Reading passage -
────────────────────────────────────────

By Janice Lane Palko



One of the first pieces I ever wrote and sold was a story about how when I was a kid, I would stay overnight at my Grandma Gert’s house, who also had her mother, my Great Grandmother Cornelia Ledergerber, living with her. Whenever I shared a bed with either of them, we’d lie in the dark, and they would tell me stories. I can still recall how Grandma Gert told me about how her father mistakenly polished his white buck shoes before going to Kennywood with zinc ointment, and how all the leaves stuck to his shoes when he strolled the midway.


Grand Leder, as we called her, told me about how when she was four, she traveled to Steamboat Springs, Colorado, by covered wagon. (Sadly, no one including my mother and aunts ever asked her why she made such an arduous journey. It remains a mystery.) She also told me about how her son, my Great Uncle Buddy, crossed the Rhine River in Germany during the Allied Invasion during World War II, how he was missing in action for several days, turning her hair gray. She told me about how they nearly starved during The Depression. They both told me other stories, funny, sad, and remarkable ones about others in our family. 


Recently, we had our three granddaughters, Sadie, 9; Hannah, 7; and Scarlett, 5; stay overnight. We made up the cozy sleeper sofa in the spare bedroom and tucked them in. However, one by one they each dragged a sleeping bag into our bedroom and asked if they could sleep in our room.

────────────────────────────────────────

Listed records -
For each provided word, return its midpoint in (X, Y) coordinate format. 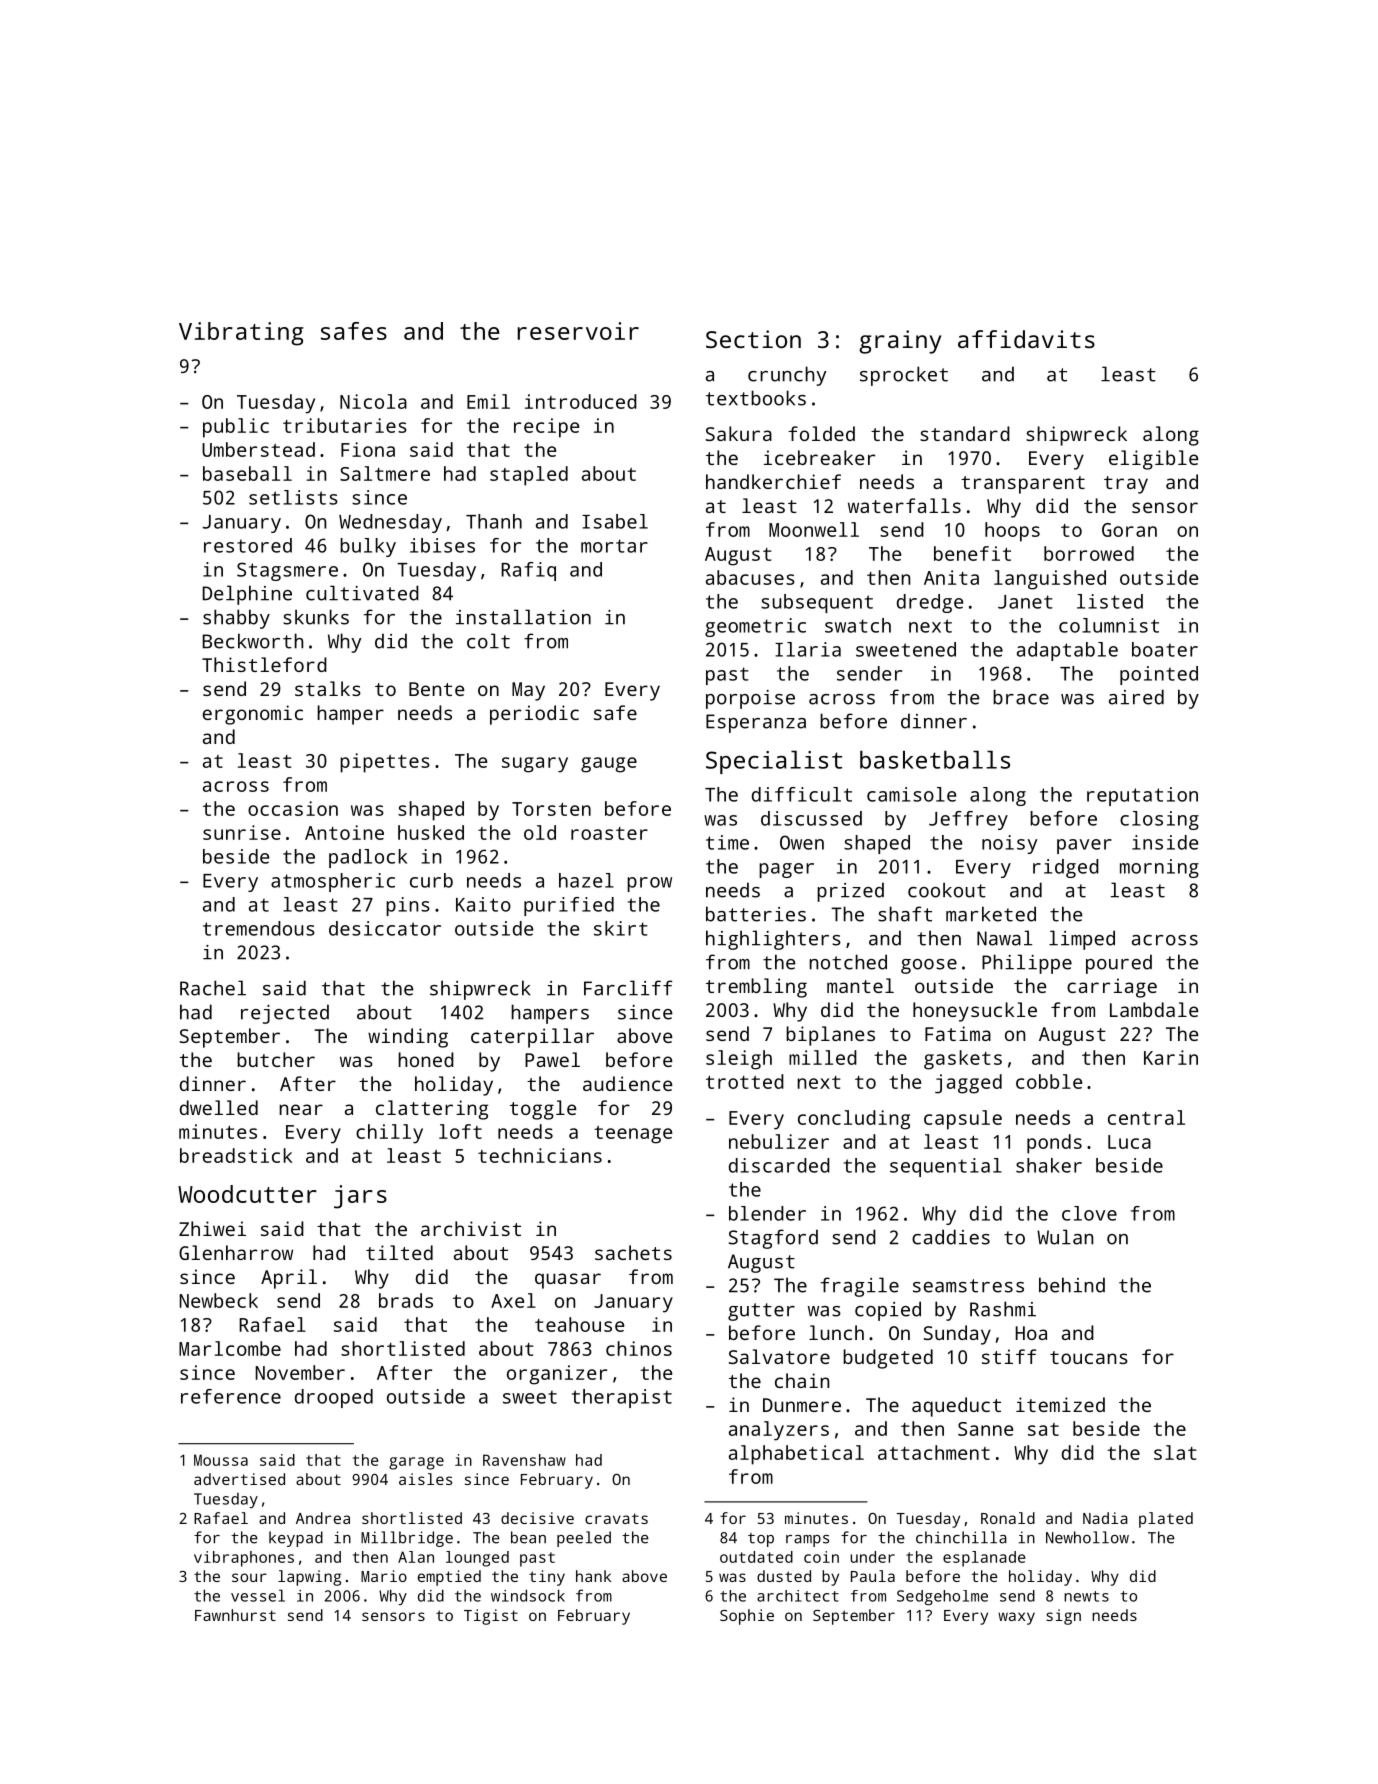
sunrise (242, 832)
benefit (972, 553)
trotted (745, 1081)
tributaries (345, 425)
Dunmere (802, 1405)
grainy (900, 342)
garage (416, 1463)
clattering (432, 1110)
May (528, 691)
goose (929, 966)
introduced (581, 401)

────────────────────────────────────────

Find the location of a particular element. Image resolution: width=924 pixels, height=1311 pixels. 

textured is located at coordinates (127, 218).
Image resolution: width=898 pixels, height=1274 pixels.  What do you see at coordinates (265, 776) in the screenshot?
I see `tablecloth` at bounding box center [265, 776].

────────────────────────────────────────

Instructions -
**A.** According to the essay, how old was Grand Leder when she traveled to Steamboat Springs, Colorado, by covered wagon?
**B.** Output as a numbered list everything in the entries from the line containing "For each provided" down to the line containing "introduced (581, 401)", both lines included. Leave out blank lines and pictures.
The entries are unrelated to the essay.

Exercise solutions -
**A.** She was four years old.

**B.**
1. For each provided word, return its midpoint in (X, Y) coordinate format. 
2. sunrise (242, 832)
3. benefit (972, 553)
4. trotted (745, 1081)
5. tributaries (345, 425)
6. Dunmere (802, 1405)
7. grainy (900, 342)
8. garage (416, 1463)
9. clattering (432, 1110)
10. May (528, 691)
11. goose (929, 966)
12. introduced (581, 401)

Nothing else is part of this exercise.